• _EXERCISE INPUT_:
>>>

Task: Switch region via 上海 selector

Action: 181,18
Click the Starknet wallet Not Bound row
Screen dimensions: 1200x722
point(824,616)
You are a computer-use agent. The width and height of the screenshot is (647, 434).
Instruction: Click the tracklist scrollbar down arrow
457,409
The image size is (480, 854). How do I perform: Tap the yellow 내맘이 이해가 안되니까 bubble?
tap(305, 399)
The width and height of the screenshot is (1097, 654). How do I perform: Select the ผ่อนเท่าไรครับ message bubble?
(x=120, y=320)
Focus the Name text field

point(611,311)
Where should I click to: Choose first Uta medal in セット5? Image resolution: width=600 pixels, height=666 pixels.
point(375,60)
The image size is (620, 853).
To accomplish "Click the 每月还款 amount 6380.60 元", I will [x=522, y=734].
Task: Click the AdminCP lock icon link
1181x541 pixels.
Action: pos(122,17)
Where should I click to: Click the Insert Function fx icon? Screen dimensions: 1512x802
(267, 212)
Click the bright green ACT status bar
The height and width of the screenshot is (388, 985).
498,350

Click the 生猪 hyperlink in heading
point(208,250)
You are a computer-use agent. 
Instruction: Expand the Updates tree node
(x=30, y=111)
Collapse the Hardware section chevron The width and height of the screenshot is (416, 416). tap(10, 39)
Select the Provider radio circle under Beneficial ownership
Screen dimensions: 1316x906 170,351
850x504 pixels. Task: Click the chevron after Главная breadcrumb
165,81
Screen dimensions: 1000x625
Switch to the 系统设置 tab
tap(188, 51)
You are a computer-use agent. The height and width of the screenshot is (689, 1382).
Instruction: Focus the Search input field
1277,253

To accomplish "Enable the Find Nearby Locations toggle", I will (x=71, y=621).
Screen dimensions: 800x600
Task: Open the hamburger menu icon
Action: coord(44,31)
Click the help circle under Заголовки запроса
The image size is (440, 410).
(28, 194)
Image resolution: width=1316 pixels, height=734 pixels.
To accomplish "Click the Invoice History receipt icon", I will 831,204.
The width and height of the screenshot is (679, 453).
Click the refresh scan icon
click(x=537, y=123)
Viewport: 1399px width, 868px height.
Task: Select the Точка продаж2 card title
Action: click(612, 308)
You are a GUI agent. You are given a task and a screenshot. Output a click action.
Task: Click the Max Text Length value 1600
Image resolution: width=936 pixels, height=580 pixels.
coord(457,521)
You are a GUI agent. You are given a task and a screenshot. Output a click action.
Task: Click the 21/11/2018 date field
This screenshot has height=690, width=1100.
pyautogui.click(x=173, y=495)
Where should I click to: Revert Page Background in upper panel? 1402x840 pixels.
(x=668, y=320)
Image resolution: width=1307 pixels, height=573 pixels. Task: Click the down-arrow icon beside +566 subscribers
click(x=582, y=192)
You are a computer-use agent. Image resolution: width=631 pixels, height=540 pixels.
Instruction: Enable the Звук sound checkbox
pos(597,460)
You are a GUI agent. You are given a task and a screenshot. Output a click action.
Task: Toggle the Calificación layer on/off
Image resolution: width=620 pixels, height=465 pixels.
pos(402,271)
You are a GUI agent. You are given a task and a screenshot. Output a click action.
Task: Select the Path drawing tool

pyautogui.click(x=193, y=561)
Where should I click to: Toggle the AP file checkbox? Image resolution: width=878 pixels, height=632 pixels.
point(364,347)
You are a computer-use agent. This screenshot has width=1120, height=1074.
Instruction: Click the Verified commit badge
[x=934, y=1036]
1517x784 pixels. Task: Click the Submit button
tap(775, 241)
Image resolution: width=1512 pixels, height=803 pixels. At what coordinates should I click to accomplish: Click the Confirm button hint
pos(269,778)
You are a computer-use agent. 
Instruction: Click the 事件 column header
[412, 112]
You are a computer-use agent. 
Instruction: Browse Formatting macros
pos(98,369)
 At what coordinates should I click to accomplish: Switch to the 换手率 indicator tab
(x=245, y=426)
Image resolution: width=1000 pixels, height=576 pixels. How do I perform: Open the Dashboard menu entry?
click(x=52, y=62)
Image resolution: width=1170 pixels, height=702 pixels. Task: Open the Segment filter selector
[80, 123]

<<<

• _ACTION ITEM_: The lines from the one with "You are a computer-use agent. Image" through the final line of the data are to be reproduced exactly, both included, with no other lines.

• _ANSWER BOX_:
You are a computer-use agent. Image resolution: width=631 pixels, height=540 pixels.
Instruction: Enable the Звук sound checkbox
pos(597,460)
You are a GUI agent. You are given a task and a screenshot. Output a click action.
Task: Toggle the Calificación layer on/off
Image resolution: width=620 pixels, height=465 pixels.
pos(402,271)
You are a GUI agent. You are given a task and a screenshot. Output a click action.
Task: Select the Path drawing tool

pyautogui.click(x=193, y=561)
Where should I click to: Toggle the AP file checkbox? Image resolution: width=878 pixels, height=632 pixels.
point(364,347)
You are a computer-use agent. This screenshot has width=1120, height=1074.
Instruction: Click the Verified commit badge
[x=934, y=1036]
1517x784 pixels. Task: Click the Submit button
tap(775, 241)
Image resolution: width=1512 pixels, height=803 pixels. At what coordinates should I click to accomplish: Click the Confirm button hint
pos(269,778)
You are a computer-use agent. 
Instruction: Click the 事件 column header
[412, 112]
You are a computer-use agent. 
Instruction: Browse Formatting macros
pos(98,369)
 At what coordinates should I click to accomplish: Switch to the 换手率 indicator tab
(x=245, y=426)
Image resolution: width=1000 pixels, height=576 pixels. How do I perform: Open the Dashboard menu entry?
click(x=52, y=62)
Image resolution: width=1170 pixels, height=702 pixels. Task: Open the Segment filter selector
[80, 123]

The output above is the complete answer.